What I won’t do ever again, unless I absolutely have to, is messing around with activation and license keys, and I won’t tie my software to a vendor account that can change prices and terms of use at any given time, or even render my software completely useless.
I’m sorry bud but at the end of the day pfsense is not found in an enterprise. WISP or some budget SMB setting sure but there is no enterprise touching this with a 10ft pool.
Pfsense has no intelligence or built in analytics. It’s just a NAT box. Nothing more nothing less
1 Like
I’m not going to argue any further when people say pfsense isn’t for enterprises so I’ll just leave all the job postings for enterprises that use pfsense here.
Well I think it’s a little more complex than that.
As far as I know and from what I have seen, there are large companies using it, but for very specific use cases and not as their primary firewall and filtering solution on their client networks. One thing is for sure though, large companies are used to much higher license fees. Sure, they might switch vendors as well if one vendor takes it too far, but certainly not for such a small amount as 129 dollars.
But why would I care whether it is used in enterprises in the first place? The only thing I care about is whether it fits my specific use cases. Besides, CE exists and won’t go away in the foreseeable future, so home users and businesses can continue to use it for free and without registration 
I may have to go with a Fortigate, there is an unofficial push in the university system I’m in to use Forti products. We have a couple in the larger campus and there are many other colleges that have a lot of Forti stuff in them. I need to chase down the costs and see what’s what.
1 Like
Good luck. Fortigate still have CVE’s that they refuse to fix, but you probably have no control over what the university wants to use.

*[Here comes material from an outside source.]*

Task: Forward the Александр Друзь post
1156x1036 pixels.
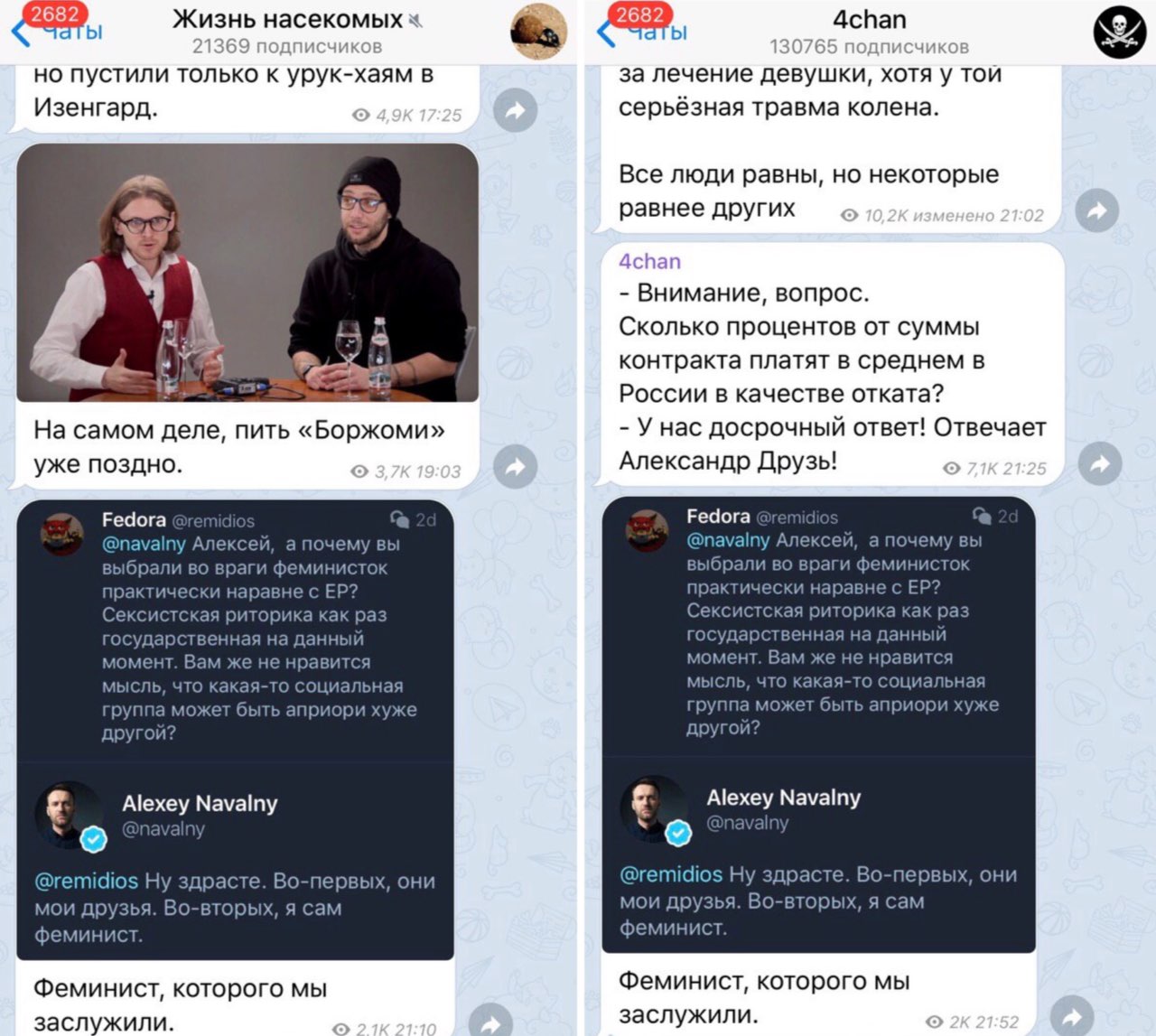Action: click(1100, 464)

They are pretty pricey though unless you don’t need any of their modules (AV, IDS/IPS, etc.) and you just need to route traffic and setup VPN tunnels.

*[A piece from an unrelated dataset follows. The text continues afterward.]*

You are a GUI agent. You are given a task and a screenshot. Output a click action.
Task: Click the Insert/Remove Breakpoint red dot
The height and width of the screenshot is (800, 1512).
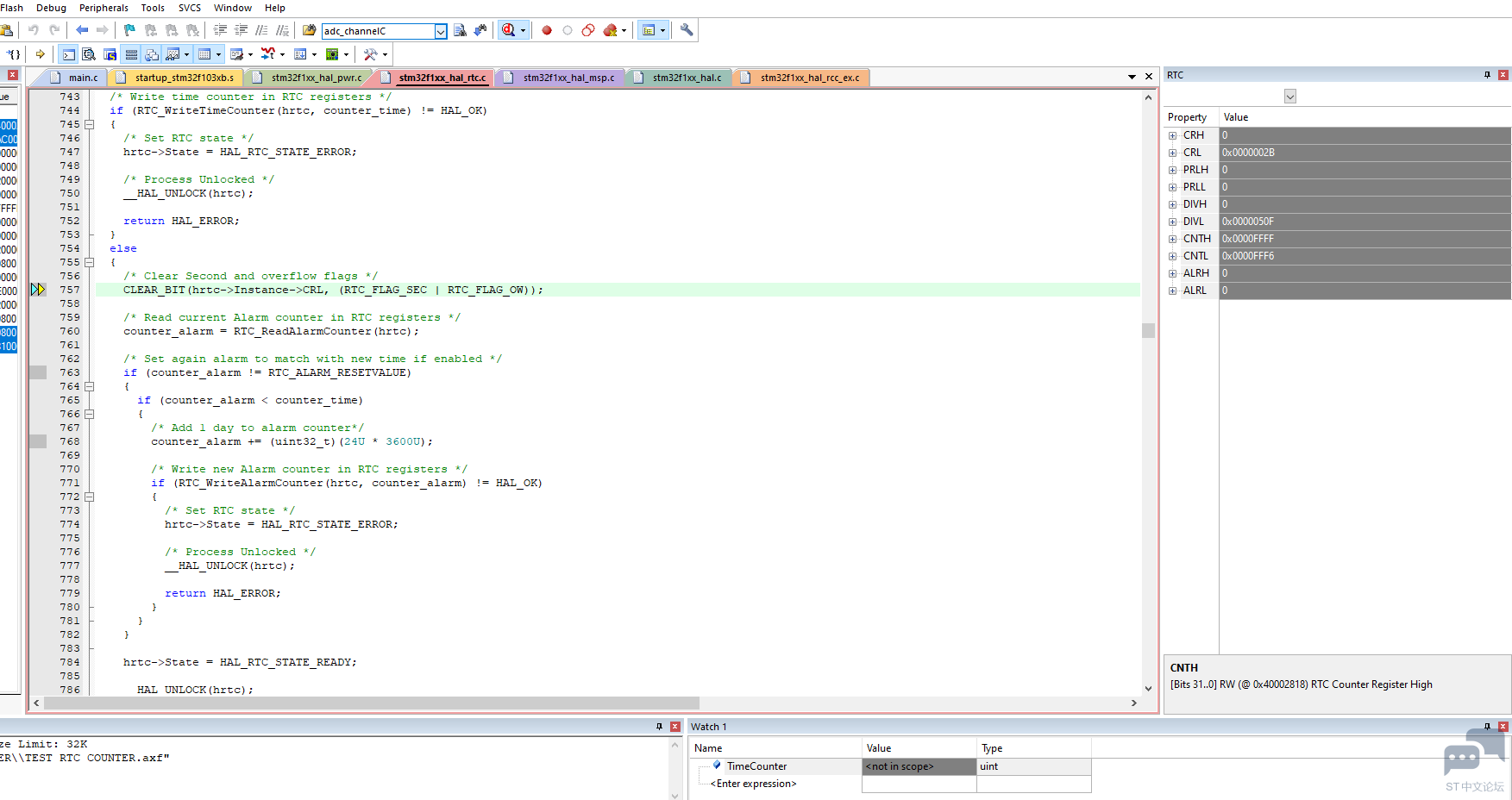tap(547, 30)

what are enterprises using?
25 results in a LinkedIn search with the majority of them consulting agencies isnt the flex you think it is.

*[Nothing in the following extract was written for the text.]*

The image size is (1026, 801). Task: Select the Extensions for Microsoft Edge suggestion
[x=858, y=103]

Look its not about arguing the merits of any platform. The issue i find is that the homelab space very often conflates what businesses actually use. I’ve seen it many times on Reddit where someone would bring up that pfSense is exactly like a Palo because its running Suricata. Cmon…
I dont think many users of pfSense really understand that the majority of their favorite packages (PFblocker,Suricata/Snort, HA Proxy) are all maintained by volunteers. So the moment that the maintainer decides not to work on your favorite package is the moment that package dies. No business should rely on that type of instability. So on top of it being a NAT box, it also doesn’t have formal (Netgate) support for popular packages. This is why Squid and Squidguard receive no love. Take a look at the redmines open for Squid. The majority of them are unassigned because obviously there is no maintainer. We’re talking about regressions in the package that break connectivity that aren’t being looked at.
So you can send me job search links showing me which consulting agency wants a pfSense expert but the reality is that if you do a search for Cisco or SRX or Palo the results are higher because businesses require stability and support of a project that isnt maintained by freelancers.
I would lastly say that the core pf project (what you install without any 3rd party packages, just the base) , that is supported by Netgate and if thats all a business cares about then thats great and paying $129/yr is fantastic for them. Cant go wrong.
1 Like
Lets stop the fud here. Which specific CVE that Fortinet has acknowledged and refuses to fix. Please list those.
Stop parroting things. Does Fortigate appliances have CVEs? Yes. Does every vendor have CVEs? Yes.
Does that mean businesses shouldnt use any appliance that has had CVEs? No.